§ **TASK ITEM**: State how many lines of the records below contain the word "panel", giving the number and nothing else.

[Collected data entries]
Segment Open

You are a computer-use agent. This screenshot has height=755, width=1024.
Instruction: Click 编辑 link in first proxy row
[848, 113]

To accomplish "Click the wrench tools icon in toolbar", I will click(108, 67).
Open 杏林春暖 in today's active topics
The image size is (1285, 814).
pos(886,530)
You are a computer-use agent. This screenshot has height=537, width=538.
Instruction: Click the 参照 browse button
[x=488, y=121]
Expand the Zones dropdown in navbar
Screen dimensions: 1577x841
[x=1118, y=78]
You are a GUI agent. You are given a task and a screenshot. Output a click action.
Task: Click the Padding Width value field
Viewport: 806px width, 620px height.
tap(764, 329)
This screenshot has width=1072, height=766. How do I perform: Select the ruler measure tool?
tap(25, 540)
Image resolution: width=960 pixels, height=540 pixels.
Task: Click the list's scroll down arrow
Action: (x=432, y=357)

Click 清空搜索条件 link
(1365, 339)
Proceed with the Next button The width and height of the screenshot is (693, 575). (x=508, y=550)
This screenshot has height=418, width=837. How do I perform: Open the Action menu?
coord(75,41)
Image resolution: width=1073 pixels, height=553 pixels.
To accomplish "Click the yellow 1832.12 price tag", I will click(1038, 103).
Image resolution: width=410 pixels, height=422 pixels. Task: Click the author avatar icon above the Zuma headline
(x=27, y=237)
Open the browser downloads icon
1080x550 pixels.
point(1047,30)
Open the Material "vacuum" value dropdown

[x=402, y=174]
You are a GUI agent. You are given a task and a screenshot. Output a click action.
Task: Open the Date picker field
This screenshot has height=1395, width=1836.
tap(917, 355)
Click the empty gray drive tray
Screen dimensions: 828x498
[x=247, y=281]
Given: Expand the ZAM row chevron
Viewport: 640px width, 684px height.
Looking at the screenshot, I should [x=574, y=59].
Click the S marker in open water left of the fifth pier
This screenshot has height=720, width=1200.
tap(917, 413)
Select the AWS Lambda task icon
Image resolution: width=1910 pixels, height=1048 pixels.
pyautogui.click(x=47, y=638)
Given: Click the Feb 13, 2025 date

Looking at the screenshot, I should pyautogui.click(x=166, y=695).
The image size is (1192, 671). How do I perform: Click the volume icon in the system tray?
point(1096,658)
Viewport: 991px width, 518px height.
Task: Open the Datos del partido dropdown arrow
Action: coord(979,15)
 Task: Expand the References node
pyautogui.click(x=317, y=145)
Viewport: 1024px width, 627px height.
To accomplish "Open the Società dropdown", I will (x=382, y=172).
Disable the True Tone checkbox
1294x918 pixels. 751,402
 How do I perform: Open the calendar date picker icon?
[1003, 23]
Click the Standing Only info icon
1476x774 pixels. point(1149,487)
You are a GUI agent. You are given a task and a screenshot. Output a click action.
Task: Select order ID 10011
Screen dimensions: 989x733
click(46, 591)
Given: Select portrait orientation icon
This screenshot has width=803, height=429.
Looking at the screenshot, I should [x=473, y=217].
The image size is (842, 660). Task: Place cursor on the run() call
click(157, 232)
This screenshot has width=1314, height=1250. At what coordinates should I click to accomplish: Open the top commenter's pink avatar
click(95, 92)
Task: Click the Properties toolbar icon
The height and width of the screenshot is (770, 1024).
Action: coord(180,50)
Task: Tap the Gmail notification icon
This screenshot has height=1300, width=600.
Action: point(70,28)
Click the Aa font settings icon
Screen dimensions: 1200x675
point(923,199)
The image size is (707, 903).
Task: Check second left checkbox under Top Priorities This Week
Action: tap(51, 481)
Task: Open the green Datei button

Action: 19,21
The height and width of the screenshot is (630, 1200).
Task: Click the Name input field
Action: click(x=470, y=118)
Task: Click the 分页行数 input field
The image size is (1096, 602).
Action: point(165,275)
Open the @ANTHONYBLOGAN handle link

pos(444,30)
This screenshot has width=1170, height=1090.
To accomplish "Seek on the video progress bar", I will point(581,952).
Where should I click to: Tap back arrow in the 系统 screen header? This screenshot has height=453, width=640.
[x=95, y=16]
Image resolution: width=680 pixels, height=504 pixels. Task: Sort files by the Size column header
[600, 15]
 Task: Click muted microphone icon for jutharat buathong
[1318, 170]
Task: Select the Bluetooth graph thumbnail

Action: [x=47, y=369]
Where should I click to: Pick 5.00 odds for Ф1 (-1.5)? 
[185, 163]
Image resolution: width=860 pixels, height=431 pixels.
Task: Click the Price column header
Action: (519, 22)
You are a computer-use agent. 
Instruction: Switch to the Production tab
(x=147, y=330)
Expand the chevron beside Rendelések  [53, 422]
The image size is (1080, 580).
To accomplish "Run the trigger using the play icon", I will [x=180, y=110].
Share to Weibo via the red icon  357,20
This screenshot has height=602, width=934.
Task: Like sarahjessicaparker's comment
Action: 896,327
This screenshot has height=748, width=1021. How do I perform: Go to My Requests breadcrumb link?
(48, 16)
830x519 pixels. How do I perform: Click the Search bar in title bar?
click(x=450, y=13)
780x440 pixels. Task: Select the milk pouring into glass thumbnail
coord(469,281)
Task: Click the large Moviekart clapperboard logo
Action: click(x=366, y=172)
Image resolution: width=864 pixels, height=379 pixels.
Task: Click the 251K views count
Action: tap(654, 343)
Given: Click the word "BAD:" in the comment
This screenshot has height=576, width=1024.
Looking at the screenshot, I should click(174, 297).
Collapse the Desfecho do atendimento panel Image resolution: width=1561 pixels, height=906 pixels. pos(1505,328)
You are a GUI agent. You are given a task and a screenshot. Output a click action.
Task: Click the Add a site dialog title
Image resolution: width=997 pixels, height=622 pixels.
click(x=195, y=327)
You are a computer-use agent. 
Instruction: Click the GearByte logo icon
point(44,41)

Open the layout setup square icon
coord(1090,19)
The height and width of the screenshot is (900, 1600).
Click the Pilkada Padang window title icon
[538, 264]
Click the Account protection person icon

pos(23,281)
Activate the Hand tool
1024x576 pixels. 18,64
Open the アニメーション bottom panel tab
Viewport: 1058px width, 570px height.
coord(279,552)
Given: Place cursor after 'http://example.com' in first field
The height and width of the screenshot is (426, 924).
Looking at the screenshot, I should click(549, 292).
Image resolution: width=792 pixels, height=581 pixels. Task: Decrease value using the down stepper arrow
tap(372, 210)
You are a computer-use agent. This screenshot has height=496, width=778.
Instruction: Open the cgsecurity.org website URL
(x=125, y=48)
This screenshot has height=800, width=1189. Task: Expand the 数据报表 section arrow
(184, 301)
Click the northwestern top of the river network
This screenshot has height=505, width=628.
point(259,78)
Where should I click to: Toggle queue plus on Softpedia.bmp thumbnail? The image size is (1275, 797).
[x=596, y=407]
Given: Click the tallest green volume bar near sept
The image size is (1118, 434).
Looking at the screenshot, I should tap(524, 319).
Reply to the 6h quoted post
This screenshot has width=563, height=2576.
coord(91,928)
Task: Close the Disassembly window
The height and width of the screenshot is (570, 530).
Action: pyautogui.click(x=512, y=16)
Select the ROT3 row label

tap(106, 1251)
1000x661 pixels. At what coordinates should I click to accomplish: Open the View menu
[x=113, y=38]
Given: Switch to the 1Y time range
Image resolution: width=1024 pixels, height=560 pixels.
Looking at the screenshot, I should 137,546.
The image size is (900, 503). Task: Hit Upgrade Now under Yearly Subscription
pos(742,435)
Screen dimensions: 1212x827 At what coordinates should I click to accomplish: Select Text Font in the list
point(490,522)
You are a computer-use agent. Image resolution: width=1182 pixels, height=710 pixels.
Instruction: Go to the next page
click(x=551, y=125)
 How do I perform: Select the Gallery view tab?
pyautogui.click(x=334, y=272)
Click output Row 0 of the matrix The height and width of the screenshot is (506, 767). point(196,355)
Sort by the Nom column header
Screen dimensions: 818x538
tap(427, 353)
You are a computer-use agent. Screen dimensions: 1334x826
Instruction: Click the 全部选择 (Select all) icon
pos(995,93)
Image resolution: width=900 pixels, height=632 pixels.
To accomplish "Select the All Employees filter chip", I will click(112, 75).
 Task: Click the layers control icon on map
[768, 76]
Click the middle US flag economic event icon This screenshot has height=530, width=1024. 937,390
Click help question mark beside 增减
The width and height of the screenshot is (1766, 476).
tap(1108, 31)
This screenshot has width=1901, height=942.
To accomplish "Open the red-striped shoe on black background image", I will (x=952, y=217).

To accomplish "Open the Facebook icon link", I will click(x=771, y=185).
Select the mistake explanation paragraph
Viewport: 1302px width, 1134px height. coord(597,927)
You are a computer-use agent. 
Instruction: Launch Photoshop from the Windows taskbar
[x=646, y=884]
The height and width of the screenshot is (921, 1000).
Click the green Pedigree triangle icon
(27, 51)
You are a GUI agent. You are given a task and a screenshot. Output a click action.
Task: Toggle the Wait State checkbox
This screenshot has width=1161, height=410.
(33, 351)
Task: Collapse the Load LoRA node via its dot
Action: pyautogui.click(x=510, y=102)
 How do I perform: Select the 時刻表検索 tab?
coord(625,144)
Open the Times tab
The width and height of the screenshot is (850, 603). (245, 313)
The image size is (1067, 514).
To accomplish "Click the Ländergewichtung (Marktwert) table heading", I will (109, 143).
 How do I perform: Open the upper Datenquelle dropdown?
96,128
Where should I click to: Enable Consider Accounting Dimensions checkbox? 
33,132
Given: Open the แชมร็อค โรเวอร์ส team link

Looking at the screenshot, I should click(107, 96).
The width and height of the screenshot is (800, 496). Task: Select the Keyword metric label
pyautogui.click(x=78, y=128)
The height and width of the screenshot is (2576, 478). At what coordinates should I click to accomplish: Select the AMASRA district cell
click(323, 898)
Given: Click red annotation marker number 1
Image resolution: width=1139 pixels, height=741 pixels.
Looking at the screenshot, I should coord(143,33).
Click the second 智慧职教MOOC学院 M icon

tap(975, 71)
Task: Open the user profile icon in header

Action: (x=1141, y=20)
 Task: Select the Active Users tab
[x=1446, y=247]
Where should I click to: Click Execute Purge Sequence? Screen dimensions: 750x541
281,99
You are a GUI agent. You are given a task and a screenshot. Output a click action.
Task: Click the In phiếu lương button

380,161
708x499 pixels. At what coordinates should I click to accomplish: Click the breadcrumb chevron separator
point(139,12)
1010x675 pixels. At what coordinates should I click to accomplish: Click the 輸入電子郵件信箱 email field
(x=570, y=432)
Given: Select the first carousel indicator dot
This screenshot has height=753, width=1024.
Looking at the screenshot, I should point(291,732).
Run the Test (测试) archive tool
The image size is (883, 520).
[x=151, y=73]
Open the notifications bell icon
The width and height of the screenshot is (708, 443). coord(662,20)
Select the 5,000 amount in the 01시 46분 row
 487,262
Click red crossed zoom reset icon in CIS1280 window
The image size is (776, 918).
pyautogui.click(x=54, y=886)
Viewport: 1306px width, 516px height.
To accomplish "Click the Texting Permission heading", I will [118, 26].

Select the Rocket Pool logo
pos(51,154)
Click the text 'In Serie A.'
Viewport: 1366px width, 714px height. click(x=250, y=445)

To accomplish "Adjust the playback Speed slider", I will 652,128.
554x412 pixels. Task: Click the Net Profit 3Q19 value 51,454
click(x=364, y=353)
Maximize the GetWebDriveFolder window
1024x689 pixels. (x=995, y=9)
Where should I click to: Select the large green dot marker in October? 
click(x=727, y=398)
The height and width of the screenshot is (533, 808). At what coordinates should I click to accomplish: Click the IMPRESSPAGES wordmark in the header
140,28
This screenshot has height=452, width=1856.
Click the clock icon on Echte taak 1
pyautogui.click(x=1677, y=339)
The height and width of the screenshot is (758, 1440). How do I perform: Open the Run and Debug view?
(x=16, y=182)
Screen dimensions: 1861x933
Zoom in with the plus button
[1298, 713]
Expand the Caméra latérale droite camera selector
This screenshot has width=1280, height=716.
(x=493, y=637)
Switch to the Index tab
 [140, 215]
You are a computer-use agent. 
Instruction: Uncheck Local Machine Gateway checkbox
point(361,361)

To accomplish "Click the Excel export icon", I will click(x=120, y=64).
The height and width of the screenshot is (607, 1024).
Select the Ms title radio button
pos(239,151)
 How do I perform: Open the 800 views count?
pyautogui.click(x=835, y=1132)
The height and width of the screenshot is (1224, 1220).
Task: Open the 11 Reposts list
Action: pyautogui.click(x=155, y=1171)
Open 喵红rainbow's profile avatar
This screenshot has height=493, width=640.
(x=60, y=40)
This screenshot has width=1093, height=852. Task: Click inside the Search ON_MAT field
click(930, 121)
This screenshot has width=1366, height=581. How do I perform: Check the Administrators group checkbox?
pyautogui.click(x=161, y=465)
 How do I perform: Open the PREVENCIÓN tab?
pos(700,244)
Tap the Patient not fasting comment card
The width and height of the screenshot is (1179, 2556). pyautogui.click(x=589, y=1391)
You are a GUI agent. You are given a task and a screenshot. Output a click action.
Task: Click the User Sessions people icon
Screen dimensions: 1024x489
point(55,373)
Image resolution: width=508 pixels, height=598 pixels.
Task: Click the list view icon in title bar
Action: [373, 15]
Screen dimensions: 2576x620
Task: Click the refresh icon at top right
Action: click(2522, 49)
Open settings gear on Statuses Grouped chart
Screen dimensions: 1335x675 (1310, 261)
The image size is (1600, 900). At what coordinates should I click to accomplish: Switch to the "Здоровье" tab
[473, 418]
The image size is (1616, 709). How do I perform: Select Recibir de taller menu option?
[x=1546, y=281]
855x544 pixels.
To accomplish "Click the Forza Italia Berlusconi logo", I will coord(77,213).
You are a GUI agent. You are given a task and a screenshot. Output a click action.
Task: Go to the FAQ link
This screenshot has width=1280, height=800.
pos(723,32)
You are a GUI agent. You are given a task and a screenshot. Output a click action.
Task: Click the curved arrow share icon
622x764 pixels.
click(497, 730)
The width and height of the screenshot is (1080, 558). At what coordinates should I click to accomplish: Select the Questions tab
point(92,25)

Segment Closed

§ **REPLY TO THE TASK**: 2